• _Instructions for the task_:
Among the records below, one line contains "Open Subscribers in Vehicle Booking submenu"; copy that line and all that follow it, exactly as written.

Start of Data for this task

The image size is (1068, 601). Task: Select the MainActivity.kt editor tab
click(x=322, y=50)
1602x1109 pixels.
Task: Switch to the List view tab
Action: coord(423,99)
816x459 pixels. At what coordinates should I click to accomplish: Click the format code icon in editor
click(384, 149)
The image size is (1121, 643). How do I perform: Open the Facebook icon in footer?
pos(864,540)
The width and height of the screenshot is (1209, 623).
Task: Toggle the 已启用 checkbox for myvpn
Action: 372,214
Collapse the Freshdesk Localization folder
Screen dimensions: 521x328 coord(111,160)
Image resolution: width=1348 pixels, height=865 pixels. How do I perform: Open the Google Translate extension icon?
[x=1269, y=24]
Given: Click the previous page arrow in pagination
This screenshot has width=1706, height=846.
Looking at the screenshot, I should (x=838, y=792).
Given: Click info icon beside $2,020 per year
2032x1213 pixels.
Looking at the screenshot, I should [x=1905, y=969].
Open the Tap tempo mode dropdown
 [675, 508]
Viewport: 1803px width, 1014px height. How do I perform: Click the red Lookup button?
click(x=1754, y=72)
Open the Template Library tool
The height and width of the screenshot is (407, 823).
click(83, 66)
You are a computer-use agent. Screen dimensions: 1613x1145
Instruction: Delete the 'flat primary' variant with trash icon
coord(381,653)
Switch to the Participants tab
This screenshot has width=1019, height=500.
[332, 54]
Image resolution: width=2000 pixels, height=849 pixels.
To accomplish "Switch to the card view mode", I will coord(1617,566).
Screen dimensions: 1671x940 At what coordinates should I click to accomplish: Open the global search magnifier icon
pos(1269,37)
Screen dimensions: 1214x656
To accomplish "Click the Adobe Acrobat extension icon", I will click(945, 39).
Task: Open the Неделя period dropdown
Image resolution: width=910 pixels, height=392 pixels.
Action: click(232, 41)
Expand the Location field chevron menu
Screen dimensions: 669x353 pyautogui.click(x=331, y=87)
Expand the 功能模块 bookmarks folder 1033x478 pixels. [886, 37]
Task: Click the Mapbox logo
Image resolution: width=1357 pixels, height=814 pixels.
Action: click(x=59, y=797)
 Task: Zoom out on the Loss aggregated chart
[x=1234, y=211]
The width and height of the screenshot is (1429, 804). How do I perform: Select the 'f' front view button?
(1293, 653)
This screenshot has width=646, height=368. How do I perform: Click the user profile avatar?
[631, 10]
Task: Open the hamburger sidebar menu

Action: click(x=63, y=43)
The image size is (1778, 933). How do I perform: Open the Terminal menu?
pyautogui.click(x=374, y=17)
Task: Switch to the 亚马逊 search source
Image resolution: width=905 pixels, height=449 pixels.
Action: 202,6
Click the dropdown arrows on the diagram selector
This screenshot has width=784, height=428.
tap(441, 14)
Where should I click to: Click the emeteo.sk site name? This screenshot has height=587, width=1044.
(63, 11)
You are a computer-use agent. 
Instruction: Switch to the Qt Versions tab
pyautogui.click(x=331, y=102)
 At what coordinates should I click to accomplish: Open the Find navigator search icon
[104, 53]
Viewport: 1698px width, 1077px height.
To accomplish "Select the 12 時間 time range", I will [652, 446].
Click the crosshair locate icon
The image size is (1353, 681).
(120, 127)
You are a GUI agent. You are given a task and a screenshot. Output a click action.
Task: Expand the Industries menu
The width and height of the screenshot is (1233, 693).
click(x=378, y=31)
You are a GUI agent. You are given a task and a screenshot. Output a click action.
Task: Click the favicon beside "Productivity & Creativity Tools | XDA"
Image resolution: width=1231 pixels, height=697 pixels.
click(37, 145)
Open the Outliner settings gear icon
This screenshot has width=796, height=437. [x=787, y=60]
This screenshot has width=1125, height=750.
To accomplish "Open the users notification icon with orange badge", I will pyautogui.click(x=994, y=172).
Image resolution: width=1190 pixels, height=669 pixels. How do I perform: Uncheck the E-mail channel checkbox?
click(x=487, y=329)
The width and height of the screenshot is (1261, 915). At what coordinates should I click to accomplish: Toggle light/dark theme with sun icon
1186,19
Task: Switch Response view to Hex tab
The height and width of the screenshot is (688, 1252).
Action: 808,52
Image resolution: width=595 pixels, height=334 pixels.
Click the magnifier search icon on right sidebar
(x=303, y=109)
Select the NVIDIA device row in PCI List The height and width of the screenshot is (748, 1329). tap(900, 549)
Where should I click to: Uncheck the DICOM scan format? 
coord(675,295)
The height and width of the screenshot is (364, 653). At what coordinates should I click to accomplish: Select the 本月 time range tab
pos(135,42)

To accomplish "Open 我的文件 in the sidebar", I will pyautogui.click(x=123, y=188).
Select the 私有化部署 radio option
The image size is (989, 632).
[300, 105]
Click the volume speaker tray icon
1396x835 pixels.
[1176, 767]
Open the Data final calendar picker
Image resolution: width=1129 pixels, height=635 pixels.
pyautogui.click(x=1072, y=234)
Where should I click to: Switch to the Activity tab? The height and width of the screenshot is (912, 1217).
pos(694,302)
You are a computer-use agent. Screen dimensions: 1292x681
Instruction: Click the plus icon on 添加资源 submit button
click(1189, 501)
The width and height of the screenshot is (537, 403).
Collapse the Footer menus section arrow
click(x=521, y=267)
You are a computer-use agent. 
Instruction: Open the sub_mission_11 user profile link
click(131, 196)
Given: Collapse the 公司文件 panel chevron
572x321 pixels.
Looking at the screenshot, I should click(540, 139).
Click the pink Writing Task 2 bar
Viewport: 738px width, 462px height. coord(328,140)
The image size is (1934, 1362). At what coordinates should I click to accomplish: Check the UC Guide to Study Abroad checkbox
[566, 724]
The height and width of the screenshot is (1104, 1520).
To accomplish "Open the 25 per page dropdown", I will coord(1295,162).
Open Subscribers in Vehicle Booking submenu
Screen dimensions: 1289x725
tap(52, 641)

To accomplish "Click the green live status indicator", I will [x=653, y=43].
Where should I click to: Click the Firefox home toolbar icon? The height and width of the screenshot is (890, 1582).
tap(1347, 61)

End of Data for this task

• _Reply to the task_:
Open Subscribers in Vehicle Booking submenu
Screen dimensions: 1289x725
tap(52, 641)

To accomplish "Click the green live status indicator", I will [x=653, y=43].
Where should I click to: Click the Firefox home toolbar icon? The height and width of the screenshot is (890, 1582).
tap(1347, 61)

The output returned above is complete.